First of all it's easy to notice that we will use each power of $$$2$$$ at most once.

Let's look at the highest bit in the current number, suppose it's $$$2^k$$$. Since the sum of all powers of $$$2$$$ below $$$k$$$ is less than $$$2^k$$$, we will have to add at least one power of two $$$2^x$$$ with $$$x \geqslant k$$$. One can see that adding $$$2^{k+2}$$$ is not optimal, since then we will have to subtract at least $$$2^{k+1}$$$ and $$$2^{k+2} - 2^{k+1}$$$ can be replaced with $$$2^{k+1}$$$. So the only choices are $$$2^k$$$ or $$$2^{k+1}$$$. If we add $$$2^k$$$, we have to solve a problem for remaining number, which is a suffix or our current binary string. Otherwise, $$$2^{k+1}$$$ is larger than our current number, so we just need the answer for $$$m = 2^{k+1} - n$$$. Let's call such $$$m$$$ a complement for a number $$$n$$$ (notice that we don't need $$$k$$$ in the definition because $$$k$$$ is defined as largest bit in $$$n$$$)

....

» **To be done**
1. Rewrite the paragraph of the passage on powers of two that begins "Let's look at the highest bit" as a short list that keeps its main facts.
2. Extend the passage on powers of two by continuing it from its last sentence.
The entries are separate material and unrelated to the passage on powers of two.

[A block of data]
....

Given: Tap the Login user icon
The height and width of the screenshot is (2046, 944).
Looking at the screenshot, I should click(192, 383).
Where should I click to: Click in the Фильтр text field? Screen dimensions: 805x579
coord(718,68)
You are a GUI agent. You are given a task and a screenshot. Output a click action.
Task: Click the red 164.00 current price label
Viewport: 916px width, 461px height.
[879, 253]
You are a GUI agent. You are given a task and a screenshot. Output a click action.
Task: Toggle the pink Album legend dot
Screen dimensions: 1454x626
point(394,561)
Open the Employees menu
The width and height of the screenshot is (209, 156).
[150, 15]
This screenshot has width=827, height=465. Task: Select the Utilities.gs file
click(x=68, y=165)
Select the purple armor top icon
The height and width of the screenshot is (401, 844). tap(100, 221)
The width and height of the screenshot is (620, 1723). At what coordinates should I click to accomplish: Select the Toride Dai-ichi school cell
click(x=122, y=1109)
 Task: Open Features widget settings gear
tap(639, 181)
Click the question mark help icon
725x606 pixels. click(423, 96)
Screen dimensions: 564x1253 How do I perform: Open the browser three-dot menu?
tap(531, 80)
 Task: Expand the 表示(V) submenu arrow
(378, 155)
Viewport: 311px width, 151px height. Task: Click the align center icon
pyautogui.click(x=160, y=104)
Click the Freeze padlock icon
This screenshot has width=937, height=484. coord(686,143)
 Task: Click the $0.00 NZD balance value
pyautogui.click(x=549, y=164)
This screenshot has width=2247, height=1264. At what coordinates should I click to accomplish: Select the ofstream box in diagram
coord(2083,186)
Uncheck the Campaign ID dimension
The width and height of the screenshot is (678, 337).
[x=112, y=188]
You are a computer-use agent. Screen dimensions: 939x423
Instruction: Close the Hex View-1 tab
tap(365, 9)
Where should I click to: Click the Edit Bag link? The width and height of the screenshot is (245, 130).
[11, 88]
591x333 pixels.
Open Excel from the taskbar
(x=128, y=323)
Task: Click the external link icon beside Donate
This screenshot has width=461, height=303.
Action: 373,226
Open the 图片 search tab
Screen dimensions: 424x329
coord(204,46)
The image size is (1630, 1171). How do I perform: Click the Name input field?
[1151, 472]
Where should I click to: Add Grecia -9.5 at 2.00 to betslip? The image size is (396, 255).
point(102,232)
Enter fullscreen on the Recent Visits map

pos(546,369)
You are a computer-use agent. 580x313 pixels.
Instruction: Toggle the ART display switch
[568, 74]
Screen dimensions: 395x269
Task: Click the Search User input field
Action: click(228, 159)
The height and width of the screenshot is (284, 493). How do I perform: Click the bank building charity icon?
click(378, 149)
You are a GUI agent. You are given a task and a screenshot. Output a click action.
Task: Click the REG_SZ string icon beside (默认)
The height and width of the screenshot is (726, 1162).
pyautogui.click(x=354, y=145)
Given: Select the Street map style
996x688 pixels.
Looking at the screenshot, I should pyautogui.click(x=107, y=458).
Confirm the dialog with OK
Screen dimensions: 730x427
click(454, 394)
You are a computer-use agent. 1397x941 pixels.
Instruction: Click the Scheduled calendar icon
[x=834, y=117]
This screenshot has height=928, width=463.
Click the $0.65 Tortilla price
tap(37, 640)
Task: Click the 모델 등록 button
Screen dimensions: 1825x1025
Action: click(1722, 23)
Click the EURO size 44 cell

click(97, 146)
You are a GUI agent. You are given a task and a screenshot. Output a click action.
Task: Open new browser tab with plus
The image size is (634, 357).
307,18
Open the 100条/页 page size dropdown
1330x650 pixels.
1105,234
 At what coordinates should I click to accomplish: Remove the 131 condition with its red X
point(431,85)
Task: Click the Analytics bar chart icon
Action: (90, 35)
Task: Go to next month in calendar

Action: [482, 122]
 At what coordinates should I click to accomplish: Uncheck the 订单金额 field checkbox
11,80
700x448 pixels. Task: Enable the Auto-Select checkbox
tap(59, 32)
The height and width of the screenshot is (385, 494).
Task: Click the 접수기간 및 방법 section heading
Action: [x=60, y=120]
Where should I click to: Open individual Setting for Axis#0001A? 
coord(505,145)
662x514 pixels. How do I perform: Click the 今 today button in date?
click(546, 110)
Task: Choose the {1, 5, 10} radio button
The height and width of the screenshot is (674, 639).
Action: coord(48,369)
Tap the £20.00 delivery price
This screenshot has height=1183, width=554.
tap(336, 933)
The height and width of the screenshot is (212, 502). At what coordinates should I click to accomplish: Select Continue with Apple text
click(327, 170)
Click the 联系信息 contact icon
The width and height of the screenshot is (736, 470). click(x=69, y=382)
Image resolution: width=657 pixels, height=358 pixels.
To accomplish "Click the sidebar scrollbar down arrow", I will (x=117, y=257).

....

» **Set of answers**
1.
- Let the highest bit of the current number be 2^k.
- All smaller powers of 2 together sum to less than 2^k, so some power 2^x with x ≥ k must be added.
- Adding 2^(k+2) is never optimal: it forces subtracting at least 2^(k+1), and 2^(k+2) − 2^(k+1) can be replaced by 2^(k+1).
- The only choices are therefore 2^k or 2^(k+1).
- Adding 2^k leaves the remaining number, a suffix of the current binary string, to solve.
- Adding 2^(k+1) overshoots the number, so the answer is needed for m = 2^(k+1) − n, called the complement of n. It depends only on n, since k is its largest bit.

2.
Now let's look at $$$m$$$. To calculate it, we have to flip all bits in $$$n$$$ and add $$$1$$$ to the result. Now it's easy to see that if $$$m$$$ is a complement for $$$n$$$, then for any suffix of $$$n$$$ (in binary form), the corresponding suffix of $$$m$$$ is a complement for it. Also, $$$n$$$ is a complement for $$$m$$$.

So during our calculations we will only deal with $$$n$$$, $$$m$$$, suffixes of $$$n$$$ and suffixes of $$$m$$$. And this leads to a following dp solution: let $$$v[1] = n$$$, $$$v[2] = m$$$. Then $$$dp[ind][suf]$$$ is the smallest answer for a binary number represented by a suffix of number $$$v[ind]$$$ starting from index $$$suf$$$. We can calculate this $$$dp$$$ starting from $$$dp[\ldots][n]$$$ and the answer will be $$$dp[1][1]$$$.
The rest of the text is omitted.